Rebound effect in deep brain stimulation for essential tremor and symptom severity estimation from neural data.

作者信息

Cooper Sarah S, Ferleger Benjamin I, Ko Andrew L, Herron Jeffrey A, Chizeck Howard J

出版信息

Annu Int Conf IEEE Eng Med Biol Soc. 2020 Jul;2020:3621-3624. doi: 10.1109/EMBC44109.2020.9175908.

Abstract

Deep brain stimulation (DBS) is a safe and established treatment for essential tremor (ET). However, there remains considerable room for improvement due to concerns associated with the initial implant surgery, semi-regular revision surgeries for battery replacements, and side effects including paresthesia, gait ataxia, and emotional disinhibition that have been associated with continuous, or conventional, DBS (cDBS) treatment. Adaptive DBS (aDBS) seeks to ameliorate some of these concerns by using feedback from either an external wearable or implanted sensor to modulate stimulation parameters as needed. aDBS has been demonstrated to be as or more effective than cDBS, but the purely binary control system most commonly deployed by aDBS systems likely still provides sub-optimal treatment and may introduce new issues. One example of these issues is rebound effect, in which the tremor symptoms of an ET patient receiving DBS therapy temporarily worsen after cessation of stimulation before leveling out to a steady state. Here is presented a quantitative analysis of rebound effect in 3 patients receiving DBS for ET. Rebound was evident in all 3 patients by both clinical assessment and inertial measurement unit data, peaking by the latter at T = 6.65 minutes after cessation of stimulation.
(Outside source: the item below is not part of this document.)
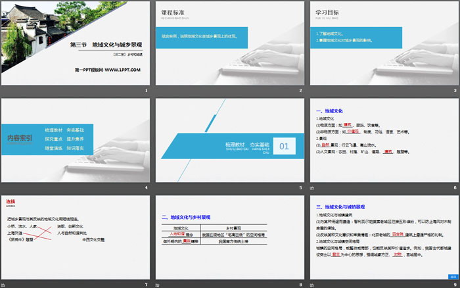Click the 01 number box on slide 5

(284, 147)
Using features extracted from neural data, linear regression was applied to predict tremor severity, with $R_{avg{\text{ }}}^2 = 0.82$. These results strongly suggest that rebound effect and the additional information made available by rebound effect should be considered and exploited when designing novel aDBS systems.

摘要

深部脑刺激(DBS)是治疗特发性震颤(ET)的一种安全且成熟的方法。然而,由于与初始植入手术、用于电池更换的半定期翻修手术以及包括感觉异常、步态共济失调和情感脱抑制等副作用相关的问题,该方法仍有很大的改进空间,这些副作用与持续或传统的DBS(cDBS)治疗有关。自适应DBS(aDBS)试图通过使用来自外部可穿戴设备或植入式传感器的反馈来根据需要调节刺激参数,从而缓解其中一些问题。aDBS已被证明与cDBS一样有效或更有效,但aDBS系统最常采用的纯二元控制系统可能仍提供次优治疗,并且可能会引入新问题。这些问题的一个例子是反弹效应,即接受DBS治疗的ET患者的震颤症状在刺激停止后会暂时恶化,然后才趋于稳定状态。本文对3例接受DBS治疗ET的患者的反弹效应进行了定量分析。通过临床评估和惯性测量单元数据,在所有3例患者中均明显出现了反弹效应,后者在刺激停止后T = 6.65分钟时达到峰值。利用从神经数据中提取的特征,应用线性回归来预测震颤严重程度,平均决定系数(R_{avg{\text{ }}}^2 = 0.82)。这些结果强烈表明,在设计新型aDBS系统时,应考虑并利用反弹效应以及反弹效应提供的额外信息。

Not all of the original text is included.